Perhaps Monday's biggest story also garnered plenty of skepticism. A teenage boy's survival on a cross-Pacific flight in the wheel well of a plane brought on plenty of descriptors like incredible, miraculous ... and unbelievable.
REPORTER: "Despite a lack of oxygen at 38,000 feet and temperatures far below zero."
DR. RICHARD BESSER, ABC: "But it's nearly impossible. It's almost miraculous, and maybe, as we're hearing, maybe there's more to the story."
GEORGE STEPHANOPOULOS: "There's got to be more to the story." (Via ABC)
JIM SIMEONE, PILOT: "It just seems too impossible for me because there's not really any room in the wheel well for a human being to be without being crushed. At that height, there's really not air to breathe, so you're dead. It's so cold, you're dead." (Via KNTV)
So yes, the skeptics were well covered Monday. But what about those not so much focused on a single story of survival from San Jose to Hawaii, but rather how the teen got to the plane in the first place?
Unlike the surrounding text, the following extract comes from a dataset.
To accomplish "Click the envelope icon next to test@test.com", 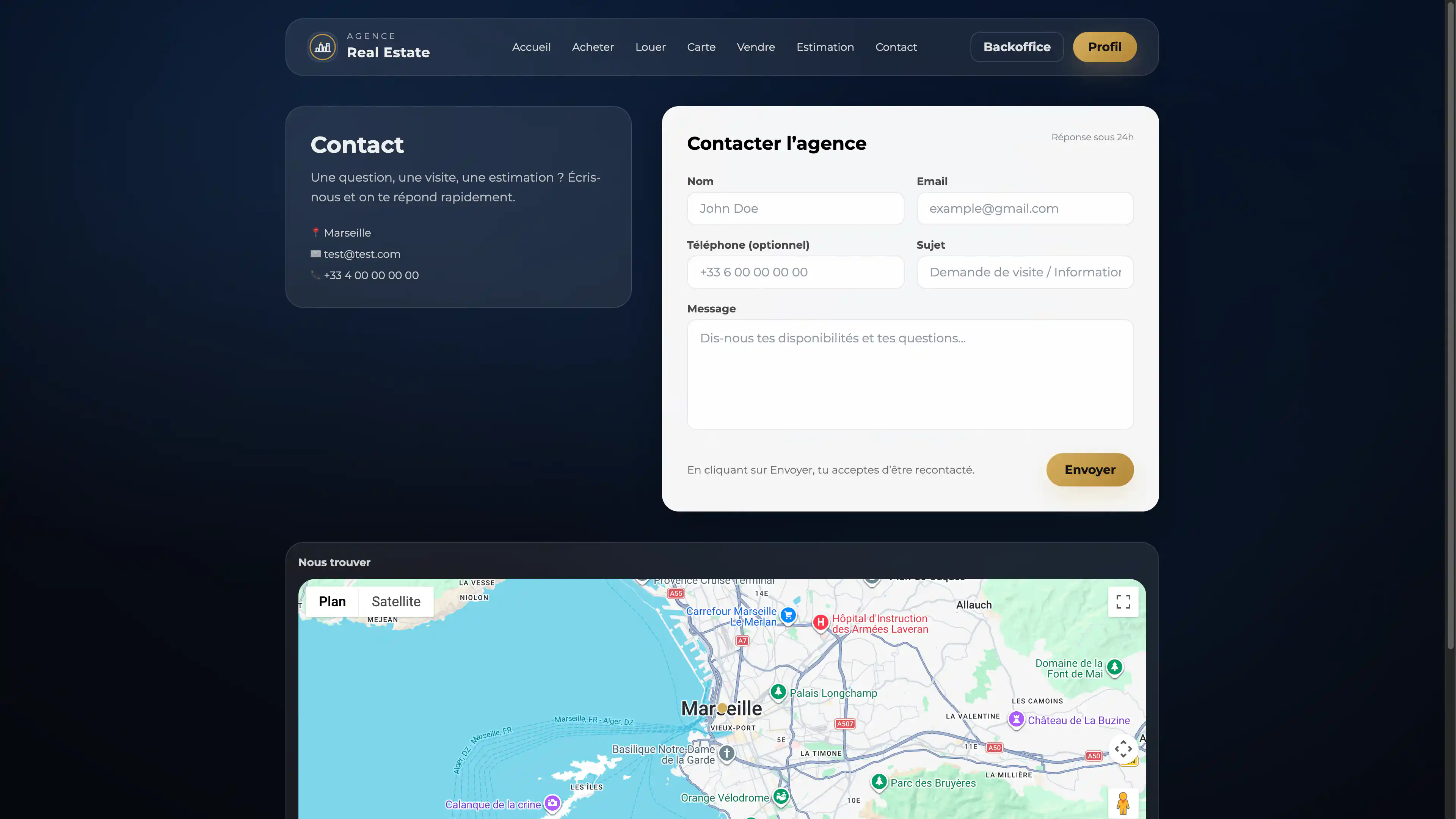I will click(315, 254).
CNN noted much of the immediate finger pointing targeted Transportation Security Administration workers stationed at the airport even though the TSA's role at any airport is typically limited to the terminal, not the grounds.
Authorities say surveillance video captures the boy hopping a fence surrounding the airport grounds around 1:00 a.m. Sunday before he climbed into the wheel well shown here. (Via KGO-TV)
ROSEMARY BARNES, SAN JOSE INTERNATIONAL AIRPORT: "No system is 100 percent, and it is possible to scale an airport perimeter fence line, especially under cover of darkness." (Via KPIX)
REPORTER: "Security expert Johnathan Tal says this is an issue for most airports."
JOHNATHAN TAL: "There hasn't been the investment needed in fencing and in perimeter protection in San Jose as there should be, obviously." (Via NBC)
Perhaps the most thorough security analysis came from the San Jose Mercury News. The paper quoted the airport spokeswoman as saying it has more than 1,000 acres to patrol, which is a lot of fence line.
However, it also talked to a senior adviser for RAND Corp., a think tank that offers analysis to the U.S. Armed Forces. Brian Jenkins said, "If somebody can come onto an airport and get to the wheel well of an airplane, then someone else can plant a bomb or do something else to sabotage an aircraft."
The Mercury News also noted a House Homeland Security Subcommittee is drafting a request the Government Accountability Office update its report from 2009 on what airports need for perimeter security. It listed five other major security breaches since that report, though they only resulted in the trespasser getting hurt at most.